WHAT YOU WILL DO:
Each record that follows must be reproduced exactly.

Saved data entries:
—————

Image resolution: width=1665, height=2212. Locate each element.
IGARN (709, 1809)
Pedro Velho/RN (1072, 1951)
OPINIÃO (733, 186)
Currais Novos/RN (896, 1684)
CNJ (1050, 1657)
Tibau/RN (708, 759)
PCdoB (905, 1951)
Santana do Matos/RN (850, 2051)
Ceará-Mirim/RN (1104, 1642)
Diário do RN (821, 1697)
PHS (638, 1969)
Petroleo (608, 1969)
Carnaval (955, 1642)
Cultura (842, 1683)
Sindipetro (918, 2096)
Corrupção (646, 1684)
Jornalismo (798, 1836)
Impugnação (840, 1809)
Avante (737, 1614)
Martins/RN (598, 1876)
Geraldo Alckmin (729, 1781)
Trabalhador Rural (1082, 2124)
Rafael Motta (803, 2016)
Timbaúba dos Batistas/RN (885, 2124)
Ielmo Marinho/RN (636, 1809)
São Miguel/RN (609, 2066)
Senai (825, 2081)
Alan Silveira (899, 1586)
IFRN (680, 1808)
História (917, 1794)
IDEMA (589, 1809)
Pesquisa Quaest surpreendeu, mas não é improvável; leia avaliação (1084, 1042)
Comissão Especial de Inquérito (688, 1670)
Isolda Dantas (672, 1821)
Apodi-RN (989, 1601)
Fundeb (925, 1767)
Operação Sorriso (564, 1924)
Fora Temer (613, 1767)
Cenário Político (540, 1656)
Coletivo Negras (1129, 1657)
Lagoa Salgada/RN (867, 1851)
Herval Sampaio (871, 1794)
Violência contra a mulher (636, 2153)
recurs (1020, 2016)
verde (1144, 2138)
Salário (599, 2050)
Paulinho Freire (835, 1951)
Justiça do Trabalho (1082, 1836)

—————

OUTPUT BELOW:
Image resolution: width=1665, height=2212. Locate each element.
IGARN (709, 1809)
Pedro Velho/RN (1072, 1951)
OPINIÃO (733, 186)
Currais Novos/RN (896, 1684)
CNJ (1050, 1657)
Tibau/RN (708, 759)
PCdoB (905, 1951)
Santana do Matos/RN (850, 2051)
Ceará-Mirim/RN (1104, 1642)
Diário do RN (821, 1697)
PHS (638, 1969)
Petroleo (608, 1969)
Carnaval (955, 1642)
Cultura (842, 1683)
Sindipetro (918, 2096)
Corrupção (646, 1684)
Jornalismo (798, 1836)
Impugnação (840, 1809)
Avante (737, 1614)
Martins/RN (598, 1876)
Geraldo Alckmin (729, 1781)
Trabalhador Rural (1082, 2124)
Rafael Motta (803, 2016)
Timbaúba dos Batistas/RN (885, 2124)
Ielmo Marinho/RN (636, 1809)
São Miguel/RN (609, 2066)
Senai (825, 2081)
Alan Silveira (899, 1586)
IFRN (680, 1808)
História (917, 1794)
IDEMA (589, 1809)
Pesquisa Quaest surpreendeu, mas não é improvável; leia avaliação (1084, 1042)
Comissão Especial de Inquérito (688, 1670)
Isolda Dantas (672, 1821)
Apodi-RN (989, 1601)
Fundeb (925, 1767)
Operação Sorriso (564, 1924)
Fora Temer (613, 1767)
Cenário Político (540, 1656)
Coletivo Negras (1129, 1657)
Lagoa Salgada/RN (867, 1851)
Herval Sampaio (871, 1794)
Violência contra a mulher (636, 2153)
recurs (1020, 2016)
verde (1144, 2138)
Salário (599, 2050)
Paulinho Freire (835, 1951)
Justiça do Trabalho (1082, 1836)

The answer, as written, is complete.